### KUTIPAN BACAAN

· · · · · · ·

SURABAYA - Di tengah kesibukan Kota Surabaya, terselip kisah inspiratif tentang perjuangan dan semangat hidup seorang penyandang disabilitas fisik. Ade Candra Prastyo, seorang pemuda berusia 29 tahun dari Jl. Simo Jawar, Surabaya yang bangkit dari ambang kematian hingga menjadi fotografer profesional, meski harus memulai kariernya dengan meminjam kamera.
Beberapa tahun lalu, hidup Ade berubah drastis setelah kecelakaan tragis di kawasan Ngesong, Surabaya Barat. Dalam kejadian itu, tubuhnya tergeletak tanpa daya hingga dianggap meninggal. Namun, keajaiban muncul ketika seorang warga melihat tangannya bergerak di balik koran yang menutupi tubuhnya.
Ade segera dilarikan ke rumah sakit dan menjalani tujuh operasi besar, termasuk operasi pemotongan organ limpa dan perbaikan tulang paha. Meski penuh penderitaan, semangat hidupnya tak pernah padam. Ia terus berjuang melewati rasa sakit dan keterbatasan yang menantang.
Setelah pulih, Ade menemukan pelipur lara dalam dunia fotografi. Kamera menjadi medium baginya untuk merekam keindahan di tengah segala keterbatasan. Ia mulai dikenal ketika bergabung dengan PERSAS, klub sepak bola amputasi di Surabaya, sebagai fotografer resmi.
Pada tahun 2021, Ade mengikuti pelatihan dan memperoleh sertifikasi fotografer profesional dari BNSP, yang mengukuhkan keahliannya di bidang ini.
Saat ini, Ade bekerja sebagai fotografer lepas untuk berbagai acara, dari pernikahan hingga kegiatan sosial. Namun, perjuangannya belum berakhir. Ia masih mengandalkan kamera pinjaman milik PERSAS untuk bekerja, sebuah keterbatasan yang menjadi tantangan besar bagi kemandiriannya.

· · · · · · ·

### CUPLIKAN DATA
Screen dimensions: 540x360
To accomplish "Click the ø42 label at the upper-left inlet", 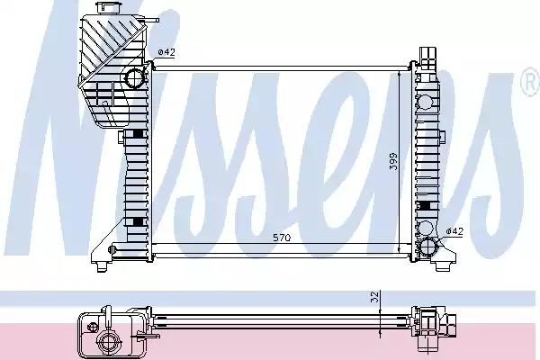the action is [166, 52].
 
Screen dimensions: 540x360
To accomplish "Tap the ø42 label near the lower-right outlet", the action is [454, 231].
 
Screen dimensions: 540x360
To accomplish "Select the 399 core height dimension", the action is [393, 161].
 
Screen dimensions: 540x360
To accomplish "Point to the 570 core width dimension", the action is [282, 238].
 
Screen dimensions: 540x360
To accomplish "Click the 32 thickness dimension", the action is [375, 296].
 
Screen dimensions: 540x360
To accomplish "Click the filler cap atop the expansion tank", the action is [109, 7].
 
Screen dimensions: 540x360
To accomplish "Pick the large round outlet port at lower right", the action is [428, 247].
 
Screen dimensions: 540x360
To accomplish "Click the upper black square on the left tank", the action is [138, 134].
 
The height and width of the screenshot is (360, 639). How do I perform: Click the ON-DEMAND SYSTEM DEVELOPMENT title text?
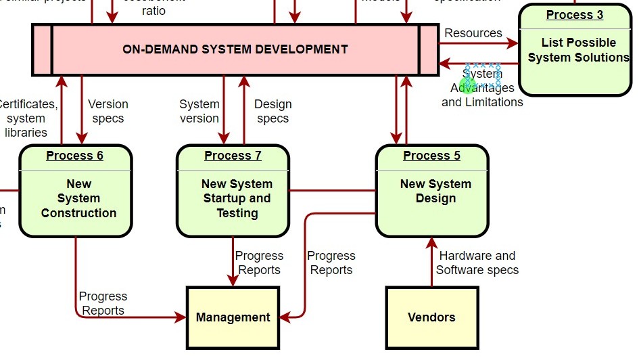235,49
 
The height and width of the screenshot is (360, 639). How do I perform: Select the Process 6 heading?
74,156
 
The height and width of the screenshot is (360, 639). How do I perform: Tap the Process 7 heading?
233,156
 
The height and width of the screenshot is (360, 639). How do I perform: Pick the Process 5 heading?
431,156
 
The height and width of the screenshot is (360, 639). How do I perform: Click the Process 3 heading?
575,15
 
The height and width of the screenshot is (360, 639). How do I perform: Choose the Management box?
233,317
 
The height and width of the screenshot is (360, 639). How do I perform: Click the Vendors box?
431,317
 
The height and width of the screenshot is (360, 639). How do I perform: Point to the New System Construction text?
78,198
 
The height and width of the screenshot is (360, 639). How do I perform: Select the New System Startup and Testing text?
237,198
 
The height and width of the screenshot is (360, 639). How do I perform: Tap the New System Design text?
435,192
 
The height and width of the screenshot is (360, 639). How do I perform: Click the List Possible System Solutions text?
578,50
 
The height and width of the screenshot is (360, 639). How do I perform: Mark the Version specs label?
108,111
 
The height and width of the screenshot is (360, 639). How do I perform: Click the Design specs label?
273,111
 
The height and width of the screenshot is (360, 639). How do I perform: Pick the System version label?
199,111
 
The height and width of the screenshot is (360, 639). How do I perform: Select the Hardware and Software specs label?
477,263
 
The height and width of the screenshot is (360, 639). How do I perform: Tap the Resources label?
473,33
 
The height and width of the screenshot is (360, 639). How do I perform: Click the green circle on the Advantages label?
468,85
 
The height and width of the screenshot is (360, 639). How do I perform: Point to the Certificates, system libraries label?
27,118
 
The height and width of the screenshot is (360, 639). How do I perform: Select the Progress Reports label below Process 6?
103,303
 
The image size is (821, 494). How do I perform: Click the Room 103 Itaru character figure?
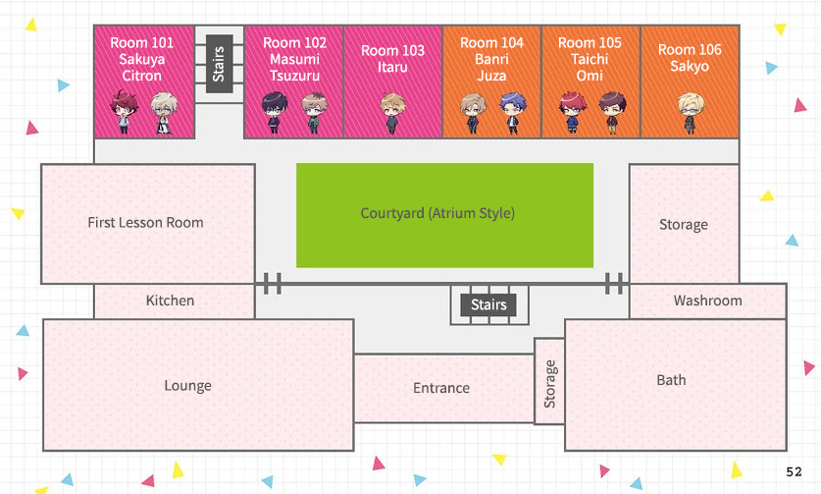[392, 112]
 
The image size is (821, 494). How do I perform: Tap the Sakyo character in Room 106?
[690, 112]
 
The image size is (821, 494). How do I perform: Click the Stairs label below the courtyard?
[488, 304]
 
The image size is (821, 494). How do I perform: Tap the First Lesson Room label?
[145, 223]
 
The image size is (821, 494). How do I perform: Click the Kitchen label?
[170, 301]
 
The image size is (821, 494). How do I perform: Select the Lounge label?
[187, 386]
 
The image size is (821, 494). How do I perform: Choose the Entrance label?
[441, 388]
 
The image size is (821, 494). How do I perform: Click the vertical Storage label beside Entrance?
[549, 383]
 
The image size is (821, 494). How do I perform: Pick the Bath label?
[671, 380]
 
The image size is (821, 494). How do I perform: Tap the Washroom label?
[707, 301]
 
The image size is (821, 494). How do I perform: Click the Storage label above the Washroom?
[683, 225]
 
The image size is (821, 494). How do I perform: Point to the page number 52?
[794, 472]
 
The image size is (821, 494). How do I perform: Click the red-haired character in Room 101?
[122, 113]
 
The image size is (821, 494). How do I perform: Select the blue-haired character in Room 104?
[510, 113]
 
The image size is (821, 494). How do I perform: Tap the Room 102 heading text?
[294, 43]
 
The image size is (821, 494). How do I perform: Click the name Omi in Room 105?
[590, 75]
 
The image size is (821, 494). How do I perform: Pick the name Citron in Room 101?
[142, 76]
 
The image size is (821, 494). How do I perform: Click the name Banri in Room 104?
[491, 59]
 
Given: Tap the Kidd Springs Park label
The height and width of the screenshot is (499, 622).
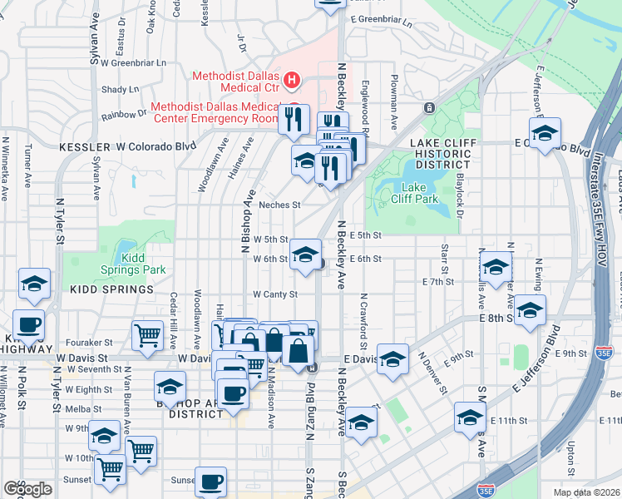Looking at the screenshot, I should pyautogui.click(x=144, y=264).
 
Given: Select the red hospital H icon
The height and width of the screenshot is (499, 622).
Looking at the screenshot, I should pyautogui.click(x=291, y=80).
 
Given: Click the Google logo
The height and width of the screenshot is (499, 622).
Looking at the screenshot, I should pyautogui.click(x=27, y=489).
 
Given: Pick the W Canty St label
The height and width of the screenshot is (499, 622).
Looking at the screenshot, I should pyautogui.click(x=275, y=294).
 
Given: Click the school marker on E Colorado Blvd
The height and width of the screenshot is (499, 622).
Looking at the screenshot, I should pyautogui.click(x=545, y=133).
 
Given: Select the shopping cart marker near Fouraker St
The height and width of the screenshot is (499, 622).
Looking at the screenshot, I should pyautogui.click(x=147, y=334).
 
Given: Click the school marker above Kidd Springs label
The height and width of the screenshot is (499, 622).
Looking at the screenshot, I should pyautogui.click(x=34, y=283).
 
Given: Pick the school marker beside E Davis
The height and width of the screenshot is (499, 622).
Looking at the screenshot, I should pyautogui.click(x=393, y=358).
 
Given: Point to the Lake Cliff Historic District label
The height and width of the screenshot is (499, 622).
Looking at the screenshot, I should pyautogui.click(x=432, y=154).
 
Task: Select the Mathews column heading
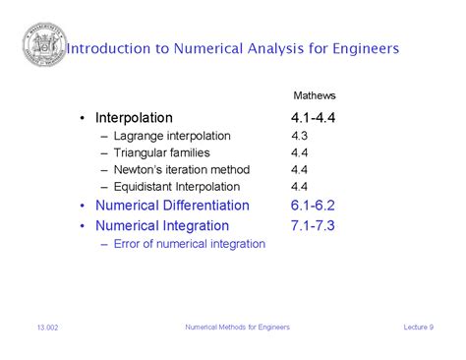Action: (315, 95)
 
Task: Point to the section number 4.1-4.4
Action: (314, 118)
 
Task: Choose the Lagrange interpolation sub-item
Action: (172, 136)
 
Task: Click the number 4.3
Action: (300, 136)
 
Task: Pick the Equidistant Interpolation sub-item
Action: (176, 186)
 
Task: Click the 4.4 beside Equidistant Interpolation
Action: (300, 186)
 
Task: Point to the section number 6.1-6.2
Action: (314, 206)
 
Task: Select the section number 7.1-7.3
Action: (314, 225)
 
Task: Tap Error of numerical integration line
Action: (189, 243)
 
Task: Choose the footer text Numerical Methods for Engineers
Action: (237, 328)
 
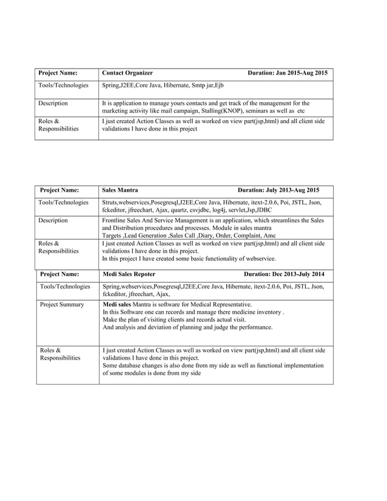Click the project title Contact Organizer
click(x=127, y=73)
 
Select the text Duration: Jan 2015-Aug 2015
click(x=288, y=73)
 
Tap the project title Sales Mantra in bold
click(x=120, y=190)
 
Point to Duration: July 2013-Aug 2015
click(x=278, y=190)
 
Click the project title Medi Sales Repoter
click(x=129, y=274)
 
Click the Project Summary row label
click(x=62, y=304)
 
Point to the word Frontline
click(x=116, y=220)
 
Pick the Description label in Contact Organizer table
click(x=53, y=104)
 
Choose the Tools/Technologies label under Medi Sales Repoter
click(x=64, y=286)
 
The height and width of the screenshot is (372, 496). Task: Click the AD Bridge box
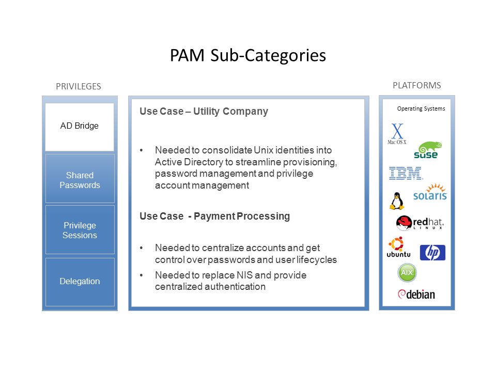pos(80,127)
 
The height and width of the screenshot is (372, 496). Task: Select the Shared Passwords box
pos(80,178)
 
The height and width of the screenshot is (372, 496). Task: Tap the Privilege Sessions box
pos(80,229)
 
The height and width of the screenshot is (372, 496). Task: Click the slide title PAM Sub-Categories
pos(247,55)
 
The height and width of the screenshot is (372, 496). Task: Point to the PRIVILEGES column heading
pos(79,86)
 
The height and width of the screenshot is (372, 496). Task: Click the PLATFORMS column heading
pos(416,85)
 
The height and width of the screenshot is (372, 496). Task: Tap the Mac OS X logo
pos(397,134)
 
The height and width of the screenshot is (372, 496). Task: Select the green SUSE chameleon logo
pos(427,150)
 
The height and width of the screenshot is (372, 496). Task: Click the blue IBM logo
pos(406,173)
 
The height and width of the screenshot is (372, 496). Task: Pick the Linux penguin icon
pos(397,201)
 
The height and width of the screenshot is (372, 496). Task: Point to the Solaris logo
pos(430,192)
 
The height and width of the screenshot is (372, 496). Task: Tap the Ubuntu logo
pos(398,247)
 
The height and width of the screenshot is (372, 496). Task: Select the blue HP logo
pos(432,253)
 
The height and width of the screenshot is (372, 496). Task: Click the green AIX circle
pos(407,273)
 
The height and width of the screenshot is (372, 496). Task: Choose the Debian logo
pos(416,294)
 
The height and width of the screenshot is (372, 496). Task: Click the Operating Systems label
pos(421,109)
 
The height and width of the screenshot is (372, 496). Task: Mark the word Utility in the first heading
pos(206,112)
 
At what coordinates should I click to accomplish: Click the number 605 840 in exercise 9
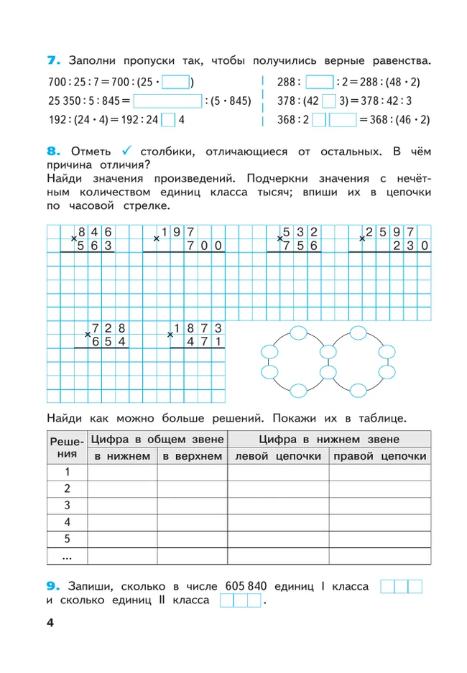[x=246, y=587]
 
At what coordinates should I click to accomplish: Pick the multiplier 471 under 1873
[x=203, y=342]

· · · · · · ·

### SOAL LATIHAN A
Jawablah pertanyaan berikut berdasarkan kutipan bacaan di atas.
(i) Berapa usia Ade Candra Prastyo?
(ii) Berapa kali operasi besar yang dijalani Ade di rumah sakit?
(iii) Pada tahun berapa Ade memperoleh sertifikasi fotografer profesional dari BNSP?
### SOAL LATIHAN B
Tolong tuliskan kembali tanpa perubahan bagian kutipan bacaan di atas yang dimulai dengan "Ade segera dilarikan" dan berlanjut hingga "di bidang ini.".

### HASIL AKHIR A
(i) 29 tahun.
(ii) Tujuh kali.
(iii) Tahun 2021.

### HASIL AKHIR B
Ade segera dilarikan ke rumah sakit dan menjalani tujuh operasi besar, termasuk operasi pemotongan organ limpa dan perbaikan tulang paha. Meski penuh penderitaan, semangat hidupnya tak pernah padam. Ia terus berjuang melewati rasa sakit dan keterbatasan yang menantang.
Setelah pulih, Ade menemukan pelipur lara dalam dunia fotografi. Kamera menjadi medium baginya untuk merekam keindahan di tengah segala keterbatasan. Ia mulai dikenal ketika bergabung dengan PERSAS, klub sepak bola amputasi di Surabaya, sebagai fotografer resmi.
Pada tahun 2021, Ade mengikuti pelatihan dan memperoleh sertifikasi fotografer profesional dari BNSP, yang mengukuhkan keahliannya di bidang ini.